Зачётный профессор - Юлия Чеснокова
Шрифт:
Интервал:
Закладка:
— Во сколько ты планируешь обзаводиться семьёй? — резко соскочила Ника на очень уж серьёзную партитуру, где явно расположила порядок голосов не так, как они задуманы в сценарии мужчины. Он вдруг понял, что никогда не задумывался об этом и не собирался строить планов в ближайшее будущее. Но то, что семья однажды должна появиться, конечно, безусловно.
— Не знаю, в тридцать пять, может быть, — выдал он первое, что пришло на ум.
— Мне тогда уже будет за сорок. То есть, ты осознаешь, что в своих мыслях о браке меня не подразумеваешь и даже исключаешь? Стало быть, наши отношения всё-таки будут исключительно, как у любовников, — обухом по гипоталамусу отчеканила Ника.
— Вовсе не исключаю, к тому же, ты, вроде, не собираешься прямо сейчас заводить детей? Ты пишешь докторскую, и, у меня создавалось впечатление, что сама не спешишь сковывать себя и обременять лишними обязательствами, — приходилось выкручиваться, как ужу на подогреваемой сковороде, увязающему в собственной лжи Тимуру.
— Женщины не спешат с замужеством, покуда нет достойных мужчин, — Ника хохотнула, — что ещё делать в их отсутствие, как не карьеру? — Баскаев не стал бросаться на амбразуру. Что-то речи стали вдруг очень обязующими, и заявить себя, как достойного, означает сыграть помолвку. Нет-нет-нет, она не заведет его в тупик! Сглотнув, Тимур незаметно накренился, поглядев на стул Ники. Нет ли там русалочьего хвоста? Как-то слишком по-колдовскому его затягивают в пучины непланированных страстей. У него даже печень потянуло. Он отодвинул недопитое вино.
— Я согласен, что достойных нынче очень мало, — лишь поддакнул он. Соглашаться и потакать женщине — это входит в услуги доброго и порядочного, которого он разыгрывает.
— Хорошо, будем только любовниками, — подытожила без расстройства Ника.
— И… что бы это значило? — подтолкнул Тимур к развязке. Не просто так же она тут задвигает это всё?

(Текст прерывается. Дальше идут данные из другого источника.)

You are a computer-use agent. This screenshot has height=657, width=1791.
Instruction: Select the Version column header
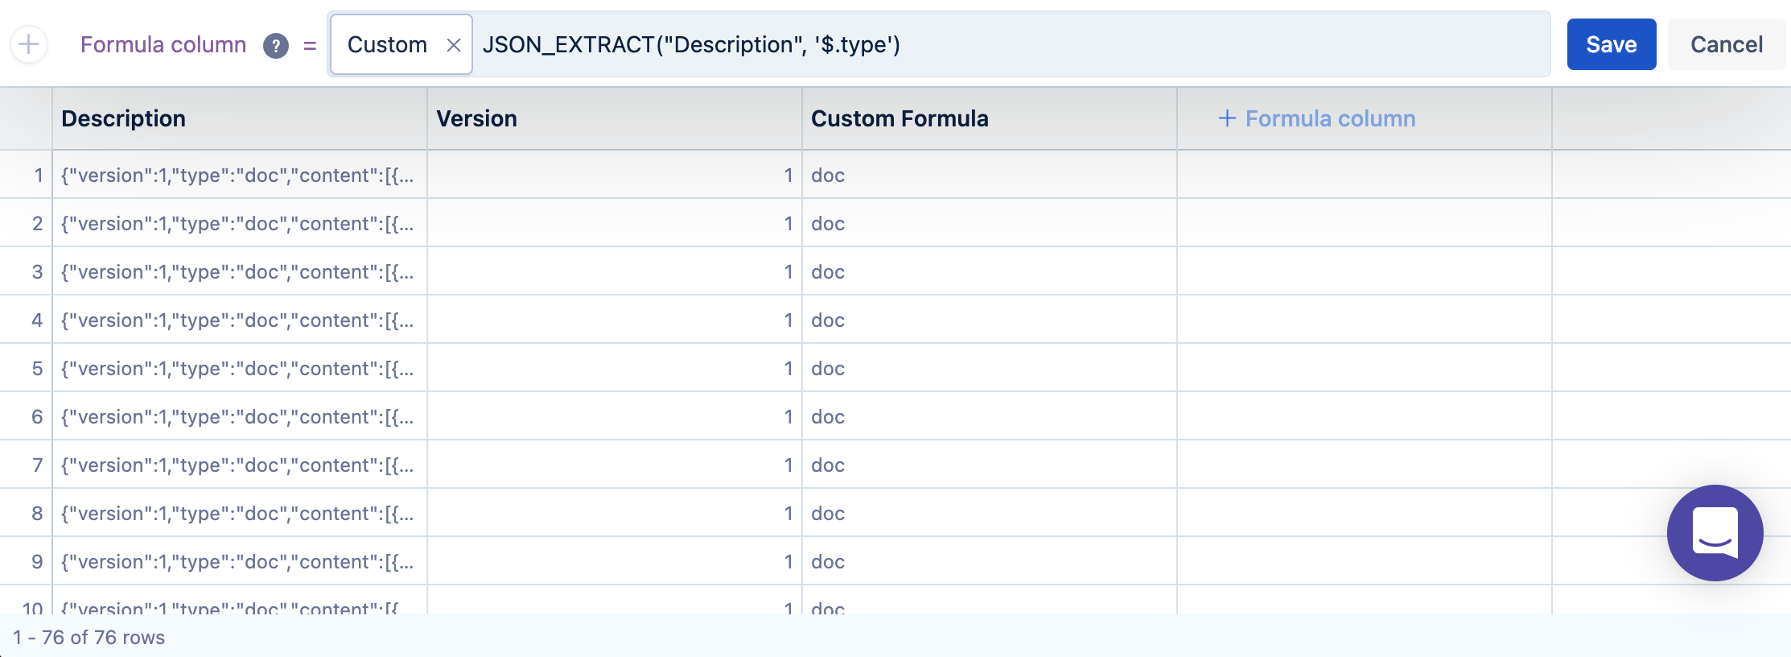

— Что у нас не будет друг перед другом никаких обязательств. Ненужной подозрительности, ревности, требований, слежки. Мы будем вправе строить свою личную жизни вне зависимости друг от друга. — Тимур немного сполз по спинке, тут же спохватился и выпрямился, стряхнув с себя груз подобных признаний.
— Минуточку… я… — ему, несомненно, льстило и импонировало такое предложение. Секс без правил! Никакой ответственности и долга! Мечта! Но… но ведь так и ей на него будет плевать! Как она его полюбит, если будет только иногда удовлетворяться с ним, тем временем ища иные варианты для чего-то стабильного и многообещающего? Тимур, сокрушаясь, что не встретил эту дамочку до пари, или хотя бы после, когда мог бы желать от неё только одного, и ни к черту ему бы не далась её любовь, наступил сам себе на ногу, в душе обливаясь слезами, что произносит подобные просьбы: — Я не хочу, чтобы ты встречалась ещё с кем-то, Ника. Ты мне нравишься не понарошку, как-нибудь, а глубоко и серьёзно. Я назвал возраст тридцати пяти лет не подумав, как-то… не держа в голове, сколько тебе — а я уже говорил, что не воспринимаю нашу разницу в возрасте. К тому же… разве это не аморально немного, спать сразу с несколькими мужчинами? Я буду любовником, а ты с кем-то ещё…
Тимур задохнулся от возмущения, теребя салфетку в благочестивом недоумении. Женщина опустила лицо, чтобы незаметно улыбнуться. Патриархальная система нравственности — наглядное пособие. Они могут, они — самцы, — не рождены для моногамии! Они подвержены инстинктам, им нужно разнообразие, а дело женщин — очаг, верность, иначе они шлюхи, проститутки, бляди, и так до бесконечности, пока не найдется аргумента для сожжения, избиения, остракизма. Ника переплела пальцы и подложила их под подбородок, упершись локтями в стол.
— Зато я честна. А ты, разве никогда не изменял никому? — посмотрела она ему в глаза.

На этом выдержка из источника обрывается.